The condition you have is not actually in the rule. Creating a condition does not mean it is being used. You need to create a if statement in the rule.
If <condition>
Light on
End If
An alternative, assuming your trigger is the door opening make the condition a required expression.
Also note that if you want the light to turn off when the door is closed, nothing in this rule will do that. It would be possible to do something like that in this same rule (not that I normally encourage doing a bunch of stuff in the same rule for no good reason, but this is a simple enough case where it makes sense), or, of course, another one could do that, too.
But I might suggest Simple Automation Rules or Basic Rule for this, either of which can handle this automation -- including the restriction -- with ease. RM can certainly handle it too if configured with the right settings, but it is more difficult to get started with. Good luck!
You need to move the action down under the if. As written it will turn on and then check the condition. As others have said, moving that condition into a required expression would be better
It looks like you switched to using a required expression, which seems the better way to go here, but just for completeness, your screenshot above is missing the "End If" as the third action. You would need to click the "END-IF" at the bottom of the table to add it.

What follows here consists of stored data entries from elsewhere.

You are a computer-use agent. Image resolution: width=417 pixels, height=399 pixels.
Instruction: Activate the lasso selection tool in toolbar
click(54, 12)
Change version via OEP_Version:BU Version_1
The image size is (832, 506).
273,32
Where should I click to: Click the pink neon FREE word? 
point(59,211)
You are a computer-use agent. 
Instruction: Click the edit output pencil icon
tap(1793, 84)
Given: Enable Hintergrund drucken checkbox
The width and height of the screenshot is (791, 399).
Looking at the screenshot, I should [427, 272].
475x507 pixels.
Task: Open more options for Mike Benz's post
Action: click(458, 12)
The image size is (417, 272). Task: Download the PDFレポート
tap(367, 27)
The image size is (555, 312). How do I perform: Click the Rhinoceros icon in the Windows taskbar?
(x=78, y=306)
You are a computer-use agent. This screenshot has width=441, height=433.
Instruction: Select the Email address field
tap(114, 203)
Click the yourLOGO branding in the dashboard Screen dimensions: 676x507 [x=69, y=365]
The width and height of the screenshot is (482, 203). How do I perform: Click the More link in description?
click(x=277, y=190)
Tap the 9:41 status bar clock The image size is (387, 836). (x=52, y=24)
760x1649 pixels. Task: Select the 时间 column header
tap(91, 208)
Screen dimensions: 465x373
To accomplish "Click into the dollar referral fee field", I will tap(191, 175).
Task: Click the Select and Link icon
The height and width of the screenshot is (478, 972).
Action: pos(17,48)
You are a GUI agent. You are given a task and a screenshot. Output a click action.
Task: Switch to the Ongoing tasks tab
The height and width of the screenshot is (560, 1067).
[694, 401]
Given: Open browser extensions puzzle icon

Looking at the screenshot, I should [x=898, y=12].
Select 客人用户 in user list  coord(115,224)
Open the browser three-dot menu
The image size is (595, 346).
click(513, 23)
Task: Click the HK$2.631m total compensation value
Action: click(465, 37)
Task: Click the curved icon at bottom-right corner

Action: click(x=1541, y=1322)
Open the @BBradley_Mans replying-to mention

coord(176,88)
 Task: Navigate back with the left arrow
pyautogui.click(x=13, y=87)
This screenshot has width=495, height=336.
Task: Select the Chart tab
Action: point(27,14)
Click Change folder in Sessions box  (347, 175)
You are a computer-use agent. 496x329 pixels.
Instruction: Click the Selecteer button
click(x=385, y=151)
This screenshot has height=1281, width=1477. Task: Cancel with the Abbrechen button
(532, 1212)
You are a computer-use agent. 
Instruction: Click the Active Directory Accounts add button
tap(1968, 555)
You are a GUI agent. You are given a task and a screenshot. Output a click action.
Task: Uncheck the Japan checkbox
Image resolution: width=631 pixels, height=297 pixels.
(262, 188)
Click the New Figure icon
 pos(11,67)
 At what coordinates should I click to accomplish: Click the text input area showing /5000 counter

Not sure that will do what you want. Not 100% sure of your situation but if the door is opened someone is probably home, yes? Which will mean the light will probably never go off since you check it immediately after the trigger. Probably a delay before the IF would be better. The wait for event is probably better than a delay, as it will stop the rule and restart on a trigger. If you use a delay, then another instance of the rule will be started. Turning the light on is missing but it should still be there, just forgot to put it in the example.
I do this with a simple automation rule. Mine is in the basement so I always have them come on, but you could easily add the restriction for time of day/illuminance.